DAP Fertilizer Company Limited
- Native name: ডিএপি ফার্টিলাইজার কোম্পানী লিমিটেড
- Company type: Public
- Industry: Fertilizer
- Founded: 2001; 25 years ago
- Headquarters: Rangadia, Anowara Upazila, Chittagong, Bangladesh
- Products: Diammonium phosphate fertilizer
- Website: dapfcl.gov.bd

= DAP Fertilizer Company Limited =

Fertilizer company in Bangladesh

DAP Fertilizer Company Limited (ডিএপি ফার্টিলাইজার কোম্পানী লিমিটেড) is a public limited diammonium phosphate (DAP) fertilizer producing company in Bangladesh under Bangladesh Chemical Industries Corporation (BCIC). It is the only DAP fertilizer manufacturing company in the country.

== Overview ==
DAP Fertilizer Company Limited is located in Rangadia union of Anwara Upazila in Chittagong. It was founded in 2001 by the Ministry of Industries with the help of China National Complete Plant Export Corporation (COMPLANT) and started its operation in 2006 under the authority of BCIC. It has two different units for manufacturing DAP fertilizer with individual production capacities of 800 and 1600 tonnes per day.

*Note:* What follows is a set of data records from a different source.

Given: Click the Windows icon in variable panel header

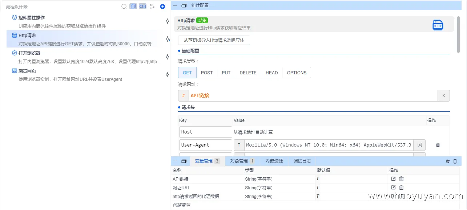Looking at the screenshot, I should click(x=447, y=160).
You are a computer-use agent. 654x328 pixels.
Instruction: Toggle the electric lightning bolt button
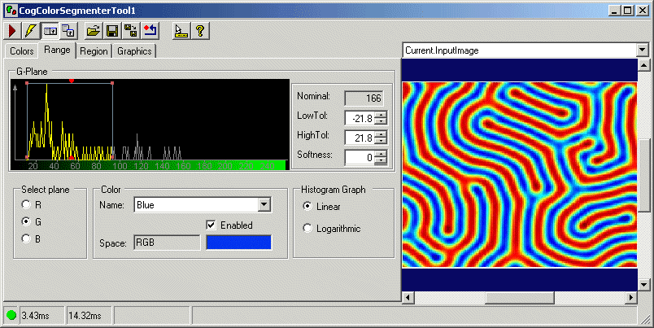point(31,31)
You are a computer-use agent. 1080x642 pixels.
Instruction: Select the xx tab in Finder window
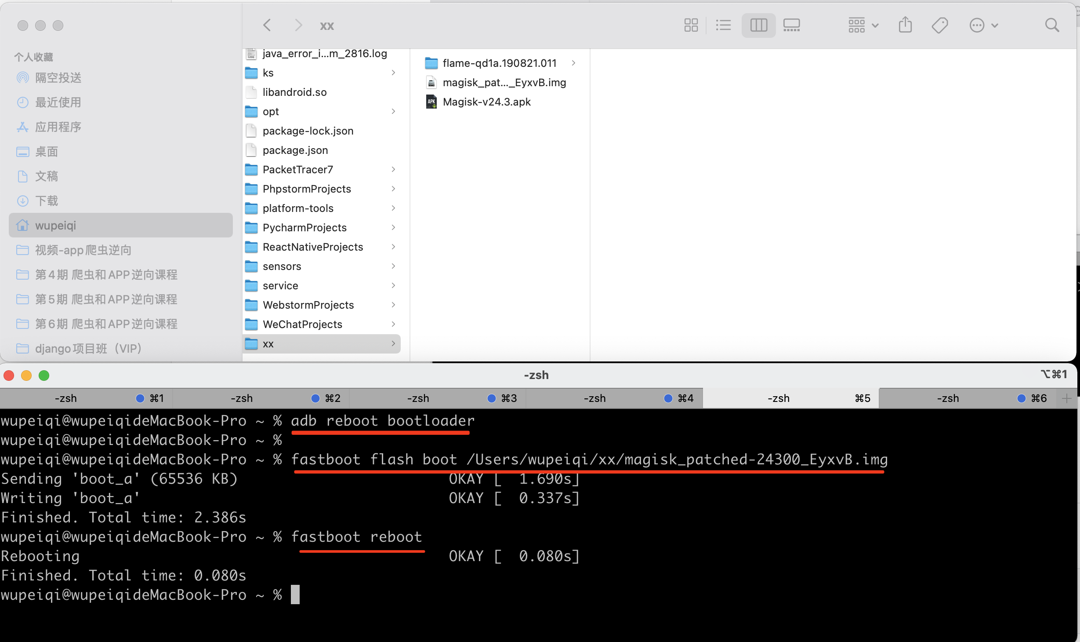pyautogui.click(x=326, y=25)
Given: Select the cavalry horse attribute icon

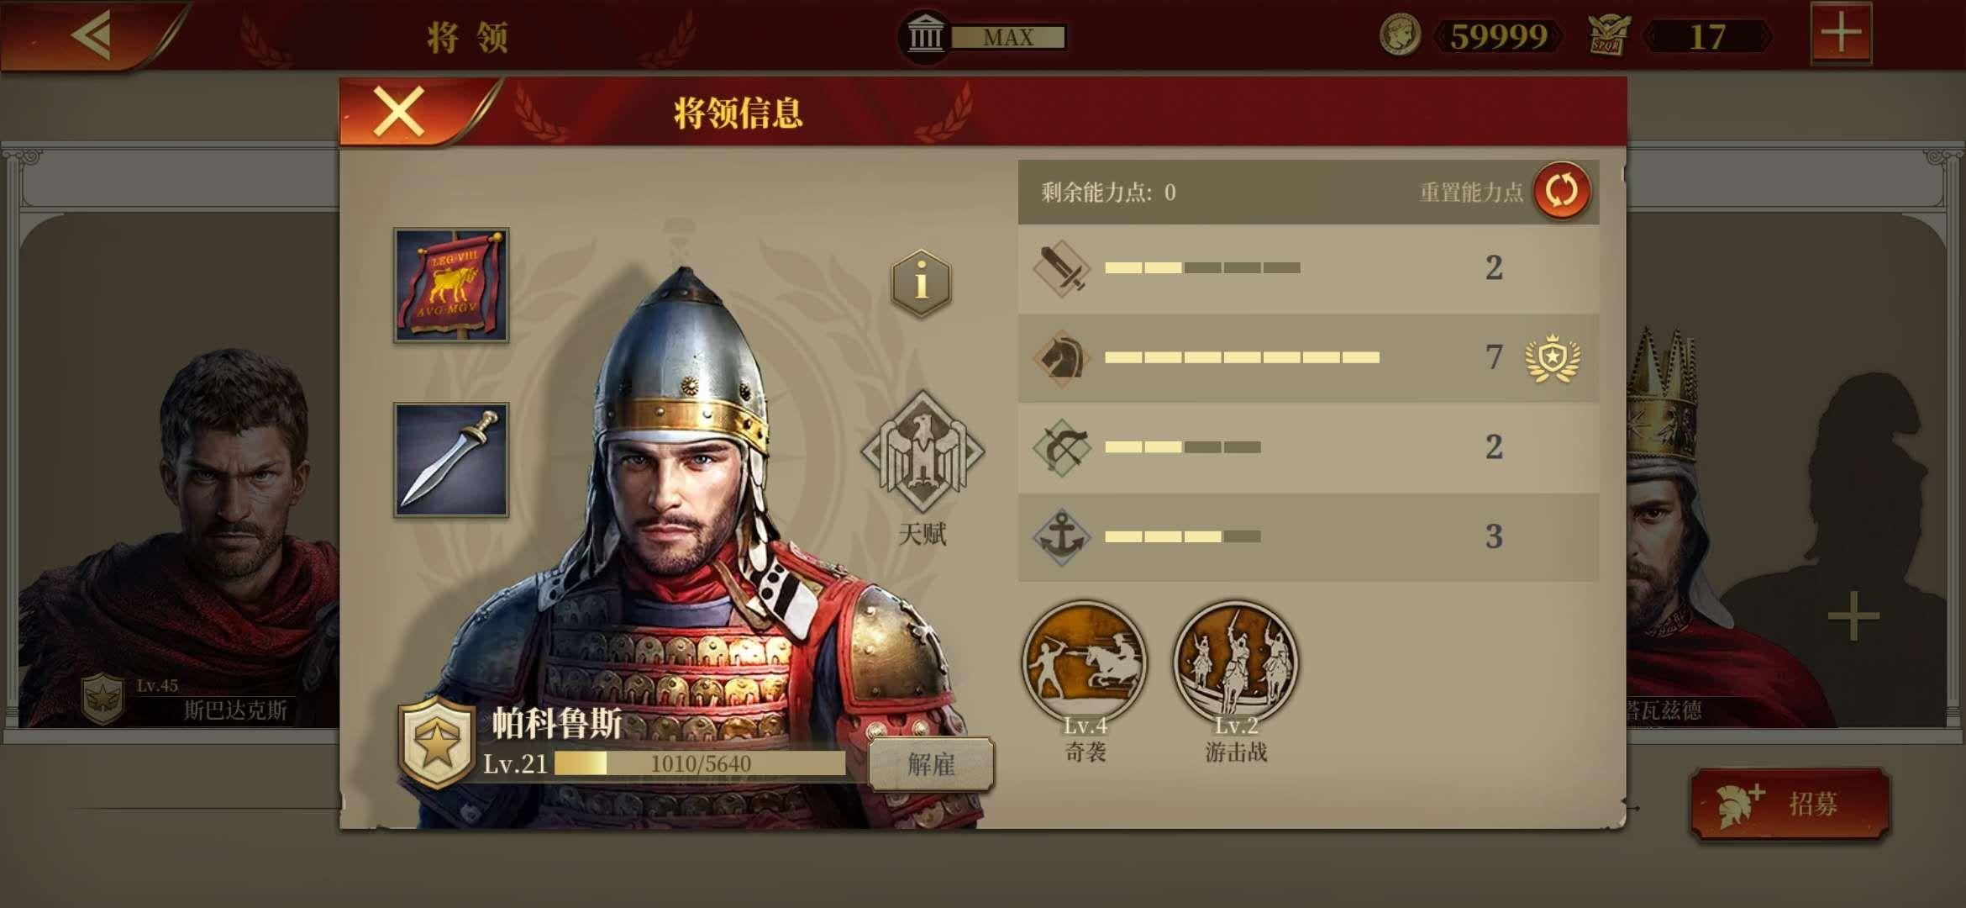Looking at the screenshot, I should (1061, 357).
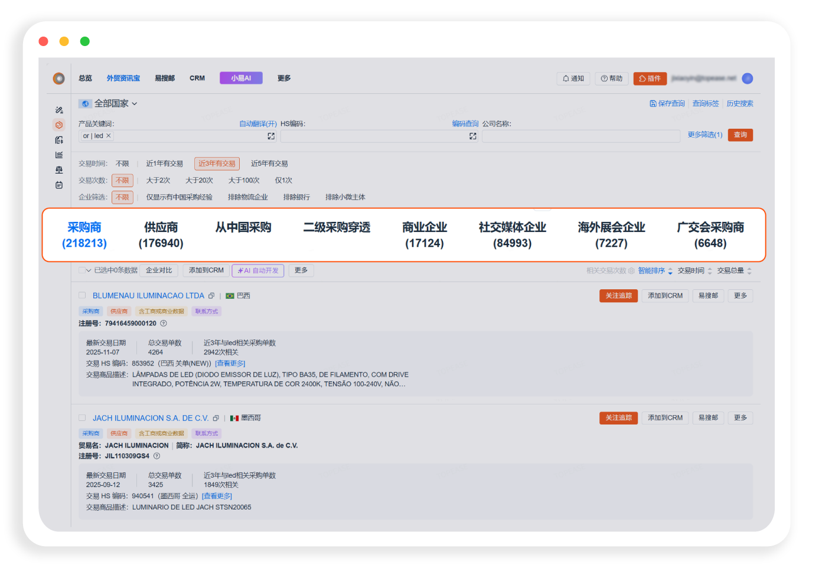Click the 保存查询 save query link
This screenshot has height=578, width=822.
coord(667,104)
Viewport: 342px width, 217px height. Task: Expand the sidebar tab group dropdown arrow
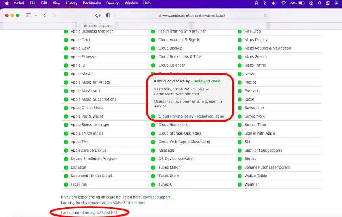36,16
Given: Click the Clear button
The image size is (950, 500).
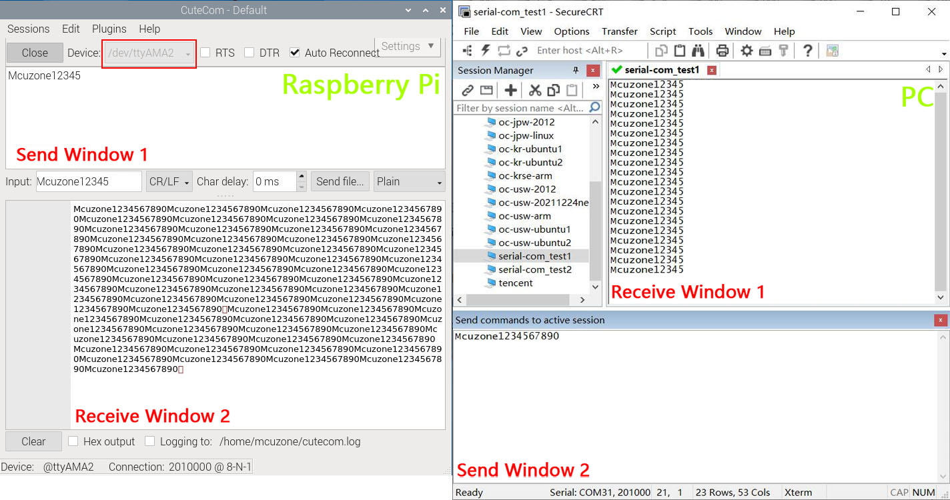Looking at the screenshot, I should 33,441.
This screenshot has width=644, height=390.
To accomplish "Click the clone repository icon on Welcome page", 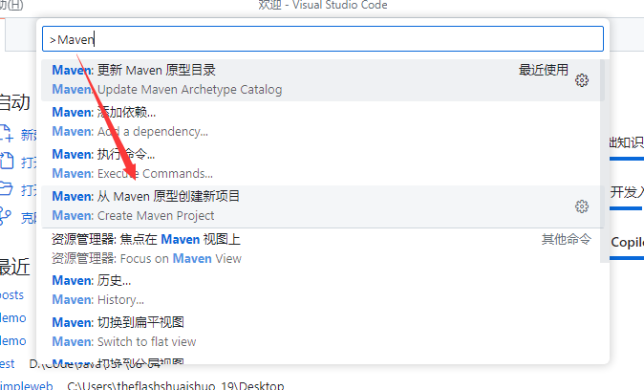I will pos(8,216).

The company produces diammonium phosphate by using ammonia and phosphoric acid as primary raw materials. Ammonia is sourced as liquefied gas from Karnaphuli Fertilizer Company Limited (KAFCO) and Chittagong Urea Fertilizer Limited (CUFL) which produce it by using natural gas and carbon dioxide that is available in the atmosphere. Phosphoric acid is imported from various countries including United States, Morocco, Vietnam and China. DAP fertilizer contains 18% nitrogen (as ammonium) and 46% phosphate (as P_{2}O_{5}).

Production of DAP fertilizer at this factory is frequently disrupted for extended periods due to the unavailability and scarcity of key raw materials, namely phosphoric acid and natural gas. Consequently, the factory consistently fails to meet the production targets set by the government.

=== 2016 ammonia gas leakage ===
In 2016, an ammonia gas leak occurred at the factory of DAP Fertilizer Company Limited, affecting surrounding areas. Around 100 people fell ill due to inhalation, with 52 admitted to Chittagong Medical College Hospital. The leakage took around 15 hours to bring under control by fire service team. Two investigation committees were formed to determine the cause and assess the impact, with preliminary findings suggesting an accident. The committees also suggested punitive actions against two officials responsible for the incident.